[Start of Attachment]

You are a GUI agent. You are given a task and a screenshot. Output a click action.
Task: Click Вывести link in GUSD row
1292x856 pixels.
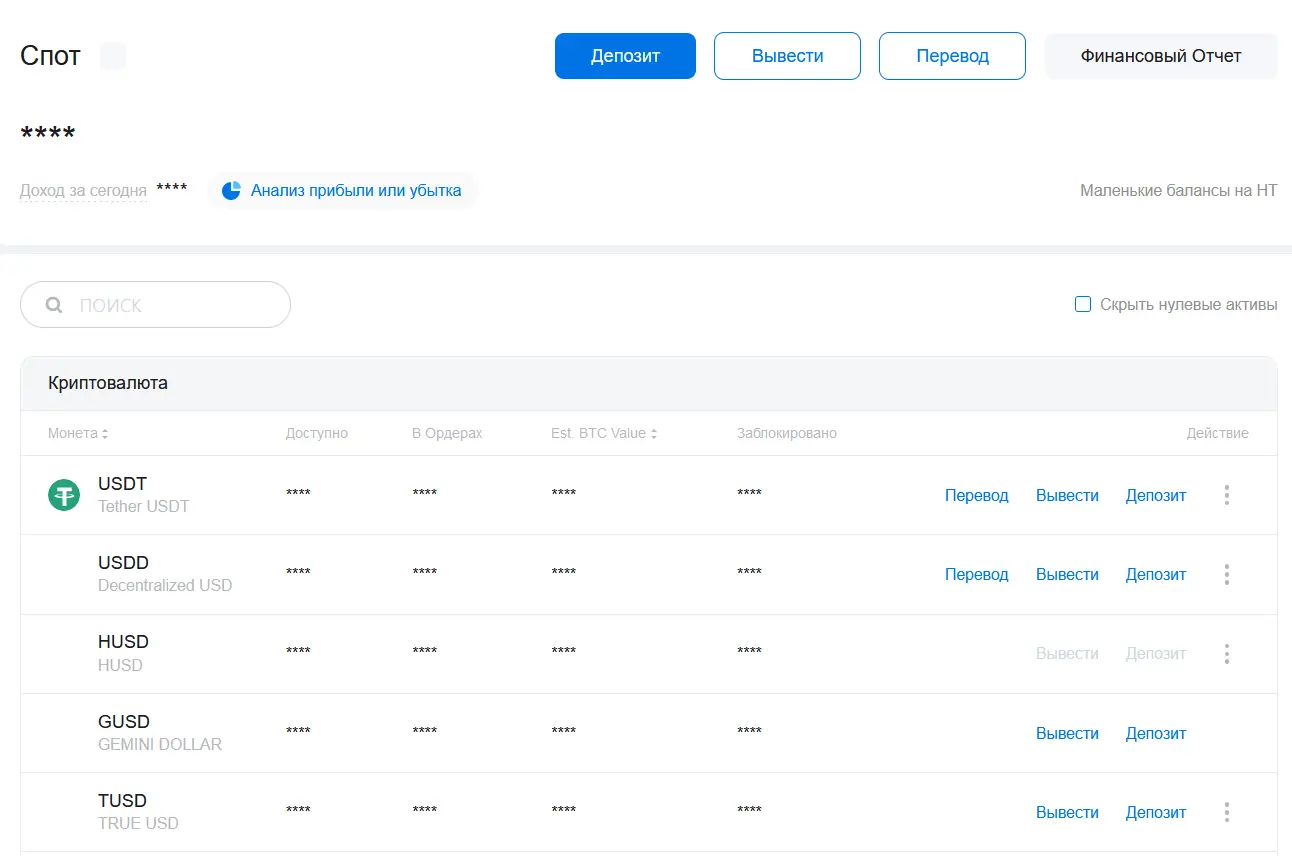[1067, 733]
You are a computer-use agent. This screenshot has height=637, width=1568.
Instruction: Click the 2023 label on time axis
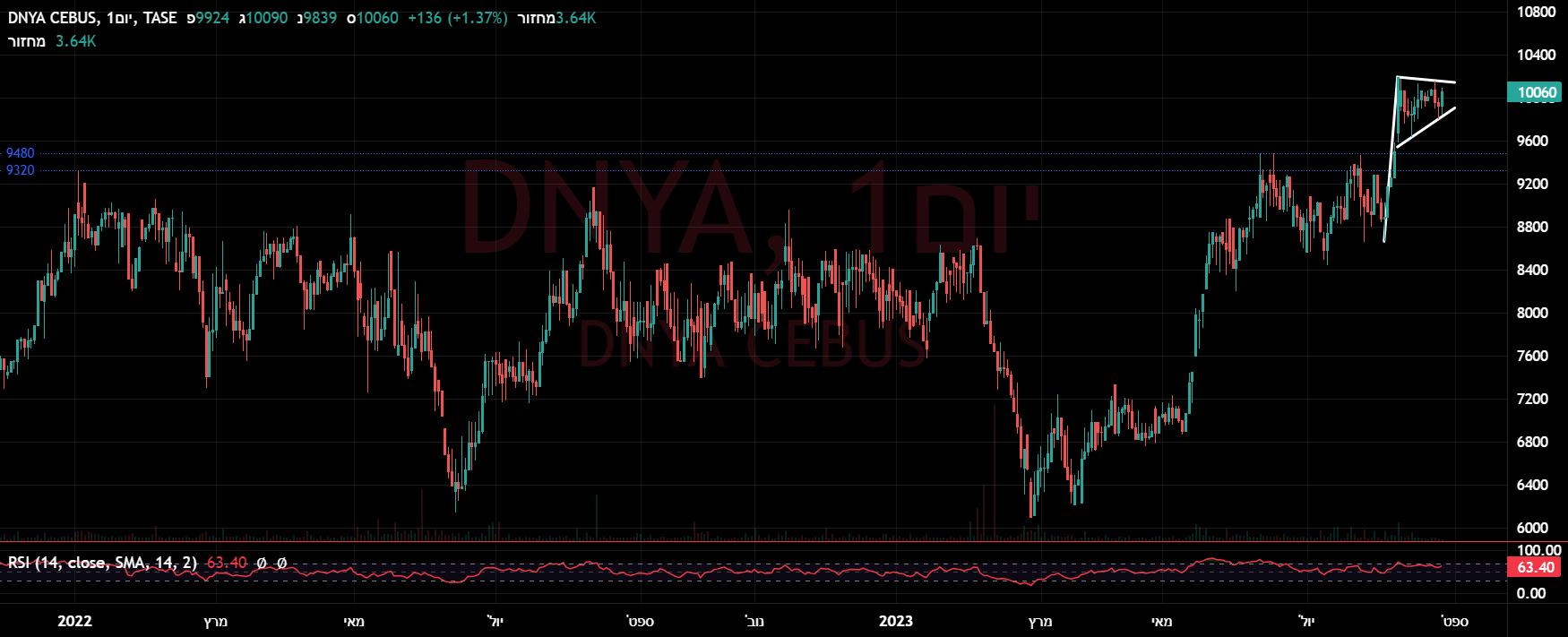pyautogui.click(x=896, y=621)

[End of Attachment]

> [Exercise aim]
Skip the pictures. Write out exactly the lines from the one with "You are a computer-use" through the last line of the listing, both ends included, and nothing more.

> [Expected answer]
You are a computer-use agent. This screenshot has height=637, width=1568.
Instruction: Click the 2023 label on time axis
pyautogui.click(x=896, y=621)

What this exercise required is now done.